Pero en ‘Dislocaciones’, el encuentro financiado por el Imserso, el ritmo era otro. Seis mesas de conversación en las que, durante hora y media cada una, de dos en dos, las personas expertas convocadas iban desgranando los retos que plantea la aceleración tecnológica a las personas mayores en un tiempo que permitía —en lugar de pasar de puntillas por los temas—, profundizar hasta delinear las estructuras que determinan las brechas tecnológicas, las desigualdades potenciadas, las capacidades de reacción de las personas mayores, las líneas rojas… Luego, dos talleres de diálogo sosegado en los que algunas de las personas participantes —muchas mayores— pergeñaron algunas respuestas a las cientos de preguntas que se abrieron en las sesiones abiertas.

Para abrir los oscuros dilemas que plantea la convulsión tecnológica nombre de primera línea: Virginia Carcedo, Paula Kuffer, Santiago Alba Rico, Eulalia Pérez Sedeña, Irene Lebrusán, María del Carmen Barranco Avilés, Alba Taboada, Txetxu Austin, Feliciano Villar, Idoia Salazar, José Varela Ferrío, María Ángeles Quesada y Carmen Torrijos. Para trabajar en el tiempo del común de los talleres, Ángela Díaz, Andrea Sabio y la propia María Ángeles Quesada.

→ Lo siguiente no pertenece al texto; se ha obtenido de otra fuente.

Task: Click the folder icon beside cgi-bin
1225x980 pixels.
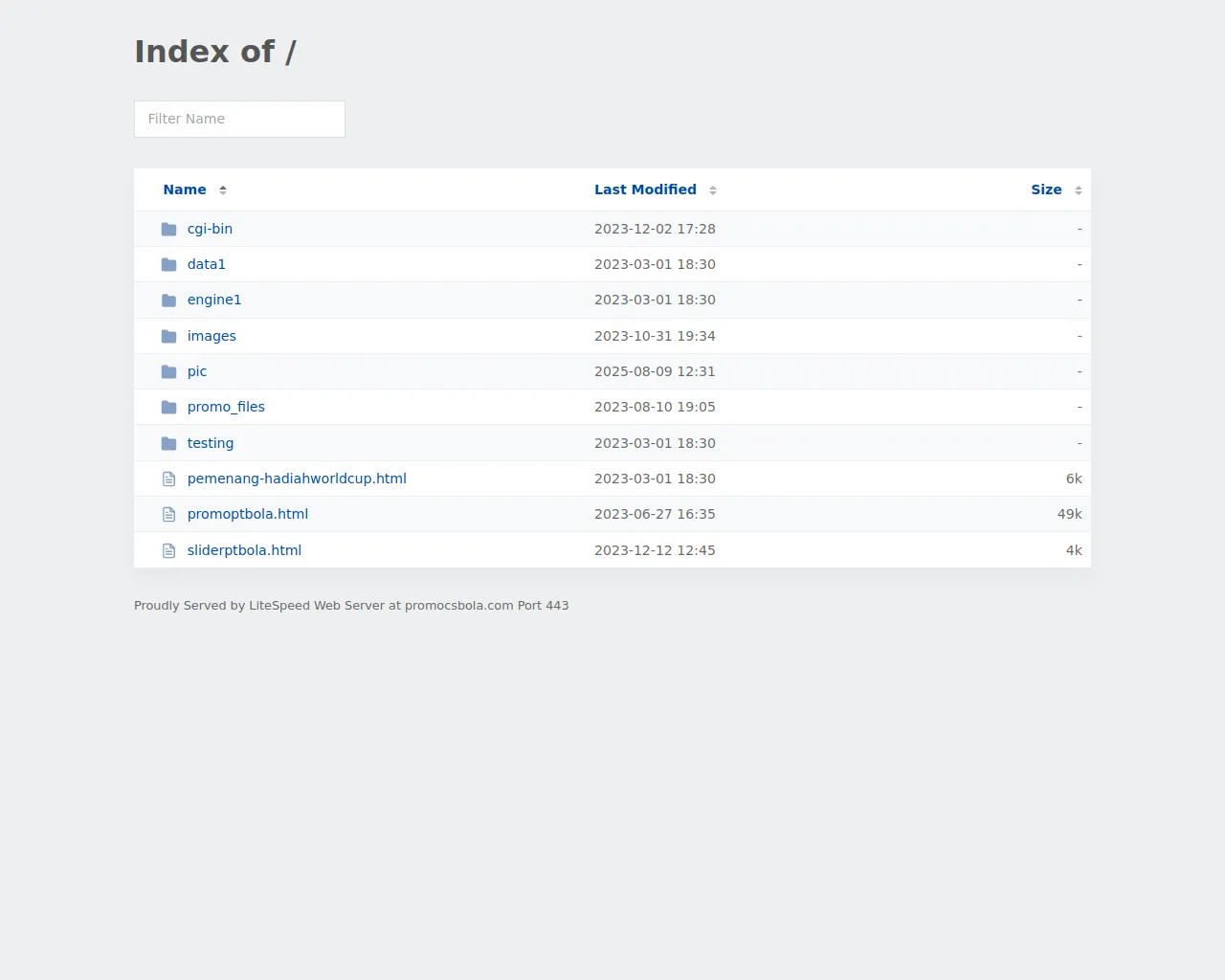Action: pos(168,229)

El resultado, tres intensos días con la participación presencial y digital de unas 420 personas que practicaron la escucha de forma tranquila. Virginia Carcedo desgranó las “dislocaciones” que genera una tecnología que puede ser ayuda o puede ser daño en una sociedad que sigue sin aceptar que todas las personas somos dependientes y que todas deberíamos tener agencia. La ponencia inaugural de la experta de la Fundación ONCE abrió un caudal de pensamiento imparable. Del marco filosófico dibujado por Paula Kuffer y Santiago Alba Rico que apunta a una sociedad “profundamente individualista pero sin individuos” que“radicaliza la soledad y el aislamiento, y despojada de capacidad de acción y de pensamiento” y que ahora está determinada por una “IA que puede hacerlo todo mejor que nosotros, excepto una cosa: morirse. La IA no se muere, y morirse es fundamental (…) porque el capitalismo nos ha prometido la inmortalidad y nos ha dado vejeces largas, difíciles y solitarias”.

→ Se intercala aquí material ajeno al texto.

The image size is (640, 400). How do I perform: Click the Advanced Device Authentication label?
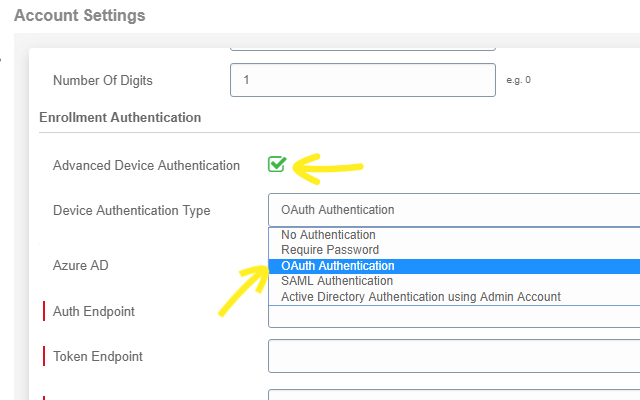pos(147,165)
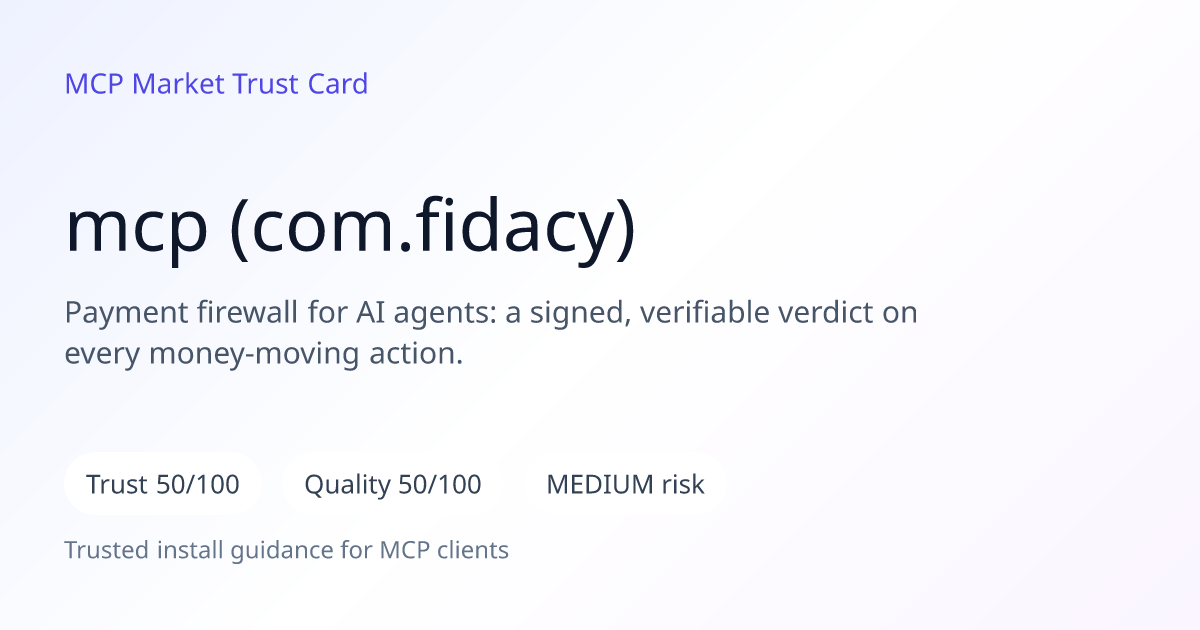Click the MCP Market Trust Card heading
Screen dimensions: 1200x630
[216, 84]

Eulalia Pérez Sedeña, del Instituto de Filosofía del CSIC, planteaba una pregunta que pareciera evidente pero que pocas veces nos hacemos: “¿Por qué las soluciones tienen que pasar siempre por la tecnología? Estamos dando soluciones tecnológicas a problemas que son políticos, económicos, sociales…”. La socióloga Irene Lebrusán ponía el foco en el diseño de esas tecnologías que prometen las soluciones a casi todo y recordaba que “si una solución maravillosa no te soluciona nada, el problema no está en la persona que utiliza la herramienta, sino en el diseño de la misma”. Ya lo había planteado Virginia Carcedo, con algo de sorna, al inicio de la jornada: «¿Quién está fuera de lugar, las personas o la tecnología?”.

Carmen Torrijos, lingüista computacional y experta en IA aplicada al lenguaje, recomendaba, casi al final de las jornadas abiertas, pasar de las formaciones funcionales sobre los aparatos o las aplicaciones a informarse críticamente para poder enfrentarse a este momento histórico.

Por ello, Dislocaciones deja varios rastros de preguntas para alimentar ese proceso de pensamiento crítico. Por un lado, ya se pueden ver y/o escuchar en el canal de Youtube de la Fundación PEM y requieren del tiempo de la reflexión ya que suman 11 horas y media de pensamiento, información y propuestas que ayudan a que las personas mayores y las organizaciones que trabajan con o para ellas puedan repensar cómo abordan estas “convulsiones tecnológicas”. Por otro, antes de final de año, Fundación PEM pondrá a disposición del público un libro con los acercamientos, los hilos de reflexión y las preguntas que han surgido de este inmenso cúmulo de herramientas para (re)pensar la intersección y las fricciones entre las promesas tecnológicas de nuestro tiempo y la longevidad.